5.2. Sustainable Development

The sustainable management dimensions included economic profit, environmental protection, and social harmony. The estimated load value of the ecological size was 0.853, the highest among all the sub-dimensions. The R2 value was 0.727, much higher than 0.4, indicating that it was very explanatory. The estimated values of the social and economic factors were 0.832 and 0.839, respectively, and the T-values between 10.492~11.019 were also higher than l.96, reaching a significant level. In terms of R2, the three sub-dimensions were much higher than 0.4, indicating they were very explanatory. Regarding consumer perception of sustainable development, environmental protection (0.853) was the critical factor for enterprises’ sustainable development. The second factor was economic profit (0.839); the lowest was social harmony (0.832).

In the overall model parameter estimation table in

Table 8. Parameter estimation table of the overall model.

Parameter			Regression Weighting Coefficient	Standard Error	T-Value	Error	Multivariate
						Variance	Squared Correlation
cerp1	←	Cloud platform	0.851	0.121	17.095	0.082	0.725
cerp2	←	Cloud platform	0.890	0.116	18.338	0.059	0.792
cerp3	←	Cloud platform	0.852	0.122	17.132	0.082	0.727
cerp4	←	Cloud platform	0.787	0.129	15.131	0.117	0.620
lop1	←	Logistics operation	0.714	0.098	11.160	0.192	0.510
lop2	←	Logistics operation	0.770	0.098	11.661	0.151	0.592
lop3	←	Logistics operation	0.725	0.109	11.084	0.219	0.526
lop4	←	Logistics operation	0.763	0.104	11.527	0173	0.583
lop5	←	Logistics operation	0.825	0.106	12.012	0.128	0.680
lop6	←	Logistics operation	0.806	0.102	12.061	0.135	0.650
sd1	←	Sustainable development	0.832	0.088	10.755	0.107	0.692
sd2	←	Sustainable development	0.839	0.092	11.019	0.090	0.703
sd3	←	Sustainable development	0.853	0.095	10.492	0.092	0.727
s21 Logistics operation	←	Cloud platform	0.837	0.158	9.722	0.075	0.701
s22 Sustainable development	←	Cloud platform	0.254	0.200	2.786	0.05	0.792
s22 Sustainable development	←	Logistics operation	0.666	0.143	5.594

, the path coefficient from the cloud platform to the logistics operation was 0.837. The T-value was 9.722, which was higher than the standard 1.96, indicating that the estimated value of the path coefficient was significant.
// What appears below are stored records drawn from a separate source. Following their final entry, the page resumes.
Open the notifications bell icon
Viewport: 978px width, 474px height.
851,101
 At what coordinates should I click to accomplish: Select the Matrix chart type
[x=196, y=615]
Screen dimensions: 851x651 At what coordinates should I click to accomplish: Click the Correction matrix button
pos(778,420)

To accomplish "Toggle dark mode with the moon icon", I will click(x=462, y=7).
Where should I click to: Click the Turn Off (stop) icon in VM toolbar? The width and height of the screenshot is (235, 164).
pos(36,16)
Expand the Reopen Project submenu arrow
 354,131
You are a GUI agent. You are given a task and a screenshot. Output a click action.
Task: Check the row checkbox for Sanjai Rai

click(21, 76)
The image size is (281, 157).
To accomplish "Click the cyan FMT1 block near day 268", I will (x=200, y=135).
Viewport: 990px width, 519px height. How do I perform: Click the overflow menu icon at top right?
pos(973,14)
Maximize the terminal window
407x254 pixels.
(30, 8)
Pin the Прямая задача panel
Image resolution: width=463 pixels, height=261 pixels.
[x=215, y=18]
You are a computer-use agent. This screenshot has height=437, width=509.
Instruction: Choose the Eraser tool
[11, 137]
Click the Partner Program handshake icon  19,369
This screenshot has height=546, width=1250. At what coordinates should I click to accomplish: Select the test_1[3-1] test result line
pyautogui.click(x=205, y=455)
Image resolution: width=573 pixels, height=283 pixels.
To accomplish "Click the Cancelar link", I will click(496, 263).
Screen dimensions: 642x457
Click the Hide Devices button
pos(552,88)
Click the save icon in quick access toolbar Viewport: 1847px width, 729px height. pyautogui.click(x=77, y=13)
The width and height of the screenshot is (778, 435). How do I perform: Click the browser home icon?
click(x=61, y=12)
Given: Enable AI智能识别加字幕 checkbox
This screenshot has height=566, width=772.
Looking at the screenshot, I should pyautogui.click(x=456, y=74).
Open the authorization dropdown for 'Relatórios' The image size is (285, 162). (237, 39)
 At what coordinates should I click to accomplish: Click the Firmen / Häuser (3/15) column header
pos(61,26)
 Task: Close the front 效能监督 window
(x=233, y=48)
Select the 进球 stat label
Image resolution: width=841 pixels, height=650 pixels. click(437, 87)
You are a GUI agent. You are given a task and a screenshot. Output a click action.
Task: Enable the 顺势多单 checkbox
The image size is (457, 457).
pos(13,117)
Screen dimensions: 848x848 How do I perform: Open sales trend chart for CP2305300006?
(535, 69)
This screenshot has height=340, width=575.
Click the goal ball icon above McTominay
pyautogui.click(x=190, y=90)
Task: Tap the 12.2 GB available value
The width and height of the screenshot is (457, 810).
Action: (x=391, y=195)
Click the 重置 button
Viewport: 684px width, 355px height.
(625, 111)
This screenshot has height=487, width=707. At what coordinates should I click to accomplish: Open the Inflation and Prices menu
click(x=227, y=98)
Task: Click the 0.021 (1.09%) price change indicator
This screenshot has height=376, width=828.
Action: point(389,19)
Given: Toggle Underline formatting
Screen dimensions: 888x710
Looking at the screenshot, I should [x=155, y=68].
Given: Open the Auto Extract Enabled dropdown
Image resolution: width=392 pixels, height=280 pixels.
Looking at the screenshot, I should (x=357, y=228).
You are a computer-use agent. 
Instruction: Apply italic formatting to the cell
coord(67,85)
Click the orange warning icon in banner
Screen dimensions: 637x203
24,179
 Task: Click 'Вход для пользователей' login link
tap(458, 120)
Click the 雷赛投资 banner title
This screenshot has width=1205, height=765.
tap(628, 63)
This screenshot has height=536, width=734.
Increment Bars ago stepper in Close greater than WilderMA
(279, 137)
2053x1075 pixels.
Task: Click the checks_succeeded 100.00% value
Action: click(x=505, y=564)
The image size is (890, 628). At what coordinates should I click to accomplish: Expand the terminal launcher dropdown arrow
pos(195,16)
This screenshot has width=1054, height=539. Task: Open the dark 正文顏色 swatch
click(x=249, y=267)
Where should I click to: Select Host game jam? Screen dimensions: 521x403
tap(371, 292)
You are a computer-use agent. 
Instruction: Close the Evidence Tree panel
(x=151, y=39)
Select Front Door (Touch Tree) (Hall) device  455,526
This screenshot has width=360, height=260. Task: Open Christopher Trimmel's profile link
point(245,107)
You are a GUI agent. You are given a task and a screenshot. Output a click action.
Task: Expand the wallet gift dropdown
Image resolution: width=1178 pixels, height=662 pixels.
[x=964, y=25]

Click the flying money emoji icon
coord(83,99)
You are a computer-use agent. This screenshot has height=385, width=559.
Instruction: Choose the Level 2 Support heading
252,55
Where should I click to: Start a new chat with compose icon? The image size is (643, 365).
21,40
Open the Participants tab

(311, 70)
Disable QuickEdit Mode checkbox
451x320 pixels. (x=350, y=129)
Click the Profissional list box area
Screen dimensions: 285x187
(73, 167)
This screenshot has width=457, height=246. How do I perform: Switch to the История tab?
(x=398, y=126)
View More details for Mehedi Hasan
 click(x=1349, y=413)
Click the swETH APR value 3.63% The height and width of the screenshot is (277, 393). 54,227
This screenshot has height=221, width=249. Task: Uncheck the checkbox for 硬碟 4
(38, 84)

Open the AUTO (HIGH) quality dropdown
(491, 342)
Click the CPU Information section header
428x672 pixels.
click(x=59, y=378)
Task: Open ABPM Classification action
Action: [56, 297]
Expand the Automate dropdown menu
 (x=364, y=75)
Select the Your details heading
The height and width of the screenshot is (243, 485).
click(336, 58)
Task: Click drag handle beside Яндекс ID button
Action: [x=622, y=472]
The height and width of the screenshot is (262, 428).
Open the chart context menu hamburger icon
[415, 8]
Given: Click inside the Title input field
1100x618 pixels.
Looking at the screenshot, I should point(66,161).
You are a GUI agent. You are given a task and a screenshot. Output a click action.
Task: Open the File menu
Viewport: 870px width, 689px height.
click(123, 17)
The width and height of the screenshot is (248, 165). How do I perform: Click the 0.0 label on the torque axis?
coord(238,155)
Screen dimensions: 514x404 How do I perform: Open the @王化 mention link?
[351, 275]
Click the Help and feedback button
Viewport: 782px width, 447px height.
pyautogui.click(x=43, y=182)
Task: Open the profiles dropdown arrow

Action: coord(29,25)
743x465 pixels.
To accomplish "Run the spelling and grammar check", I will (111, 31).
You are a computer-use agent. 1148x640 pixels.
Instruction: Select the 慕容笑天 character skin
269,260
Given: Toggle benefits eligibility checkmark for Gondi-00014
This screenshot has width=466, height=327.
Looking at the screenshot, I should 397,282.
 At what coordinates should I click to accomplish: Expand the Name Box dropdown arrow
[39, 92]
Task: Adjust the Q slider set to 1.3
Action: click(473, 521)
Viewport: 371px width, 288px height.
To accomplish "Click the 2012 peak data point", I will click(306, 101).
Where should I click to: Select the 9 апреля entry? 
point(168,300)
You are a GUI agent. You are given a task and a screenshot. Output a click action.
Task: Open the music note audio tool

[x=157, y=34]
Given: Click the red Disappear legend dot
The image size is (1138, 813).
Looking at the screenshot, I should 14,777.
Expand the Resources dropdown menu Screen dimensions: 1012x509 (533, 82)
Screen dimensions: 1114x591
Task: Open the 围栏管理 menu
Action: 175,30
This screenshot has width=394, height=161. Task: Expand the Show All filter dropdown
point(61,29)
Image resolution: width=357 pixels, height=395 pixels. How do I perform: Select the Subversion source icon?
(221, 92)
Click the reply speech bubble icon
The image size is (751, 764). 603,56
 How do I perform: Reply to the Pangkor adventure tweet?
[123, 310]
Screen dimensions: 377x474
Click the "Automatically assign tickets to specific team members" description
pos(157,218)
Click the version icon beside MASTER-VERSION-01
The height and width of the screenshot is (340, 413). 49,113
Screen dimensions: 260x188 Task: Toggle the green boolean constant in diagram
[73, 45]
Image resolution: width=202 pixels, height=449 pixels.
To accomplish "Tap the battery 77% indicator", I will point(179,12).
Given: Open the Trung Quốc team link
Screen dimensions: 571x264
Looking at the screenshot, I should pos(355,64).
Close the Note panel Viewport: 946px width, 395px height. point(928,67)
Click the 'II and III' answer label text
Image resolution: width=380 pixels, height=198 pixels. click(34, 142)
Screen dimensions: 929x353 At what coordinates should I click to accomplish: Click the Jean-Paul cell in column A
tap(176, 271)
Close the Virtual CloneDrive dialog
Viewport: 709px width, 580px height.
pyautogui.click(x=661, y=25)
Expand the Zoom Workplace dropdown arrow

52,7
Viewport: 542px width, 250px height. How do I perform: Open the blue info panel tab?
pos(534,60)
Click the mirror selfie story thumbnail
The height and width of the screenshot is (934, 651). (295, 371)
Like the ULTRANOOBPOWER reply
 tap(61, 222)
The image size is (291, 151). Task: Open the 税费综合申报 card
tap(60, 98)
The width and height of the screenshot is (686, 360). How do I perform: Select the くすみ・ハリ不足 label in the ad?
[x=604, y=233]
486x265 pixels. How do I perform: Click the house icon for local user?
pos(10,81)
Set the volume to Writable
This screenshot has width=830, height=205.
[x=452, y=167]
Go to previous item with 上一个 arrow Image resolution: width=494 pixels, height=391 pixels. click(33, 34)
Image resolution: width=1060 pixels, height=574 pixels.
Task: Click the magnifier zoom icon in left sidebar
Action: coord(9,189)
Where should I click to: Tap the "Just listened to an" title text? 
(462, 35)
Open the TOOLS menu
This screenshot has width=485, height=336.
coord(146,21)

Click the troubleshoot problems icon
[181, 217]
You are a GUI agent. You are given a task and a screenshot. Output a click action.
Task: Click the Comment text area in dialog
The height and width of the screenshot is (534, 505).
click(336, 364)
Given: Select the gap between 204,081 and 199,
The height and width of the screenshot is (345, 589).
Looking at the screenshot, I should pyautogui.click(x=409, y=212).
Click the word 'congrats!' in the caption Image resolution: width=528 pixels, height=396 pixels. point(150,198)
This study showed that the higher the consumer’s recognition of the enterprise cloud platform, the higher the consumer’s dependence on logistics operations. Secondly, the sustainable development path coefficient of the cloud platform was 0.254. The T-value was 2.786, which was higher than the standard 1.96, indicating that the estimated path coefficient was significant, and the higher the consumer’s recognition of the case company’s cloud platform, the higher the consumer’s trust in the sustainable development of the case organization. The sustainable development path coefficient of the logistics operations was 0.666, and the T-value was 5.594, higher than the standard value of 1.96, indicating that the path coefficient estimate was significant. The higher the consumer’s recognition of the case company’s cloud logistics operations, the higher the organization’s sustainable development practices. Therefore, through the combination of theory and practice, the above three observation indicators could be used as an optional optimization model for logistics operators to strengthen sustainable organizational development. These studies are critical for improving the operation and application of cloud platforms and for enterprises to move toward sustainable development standards.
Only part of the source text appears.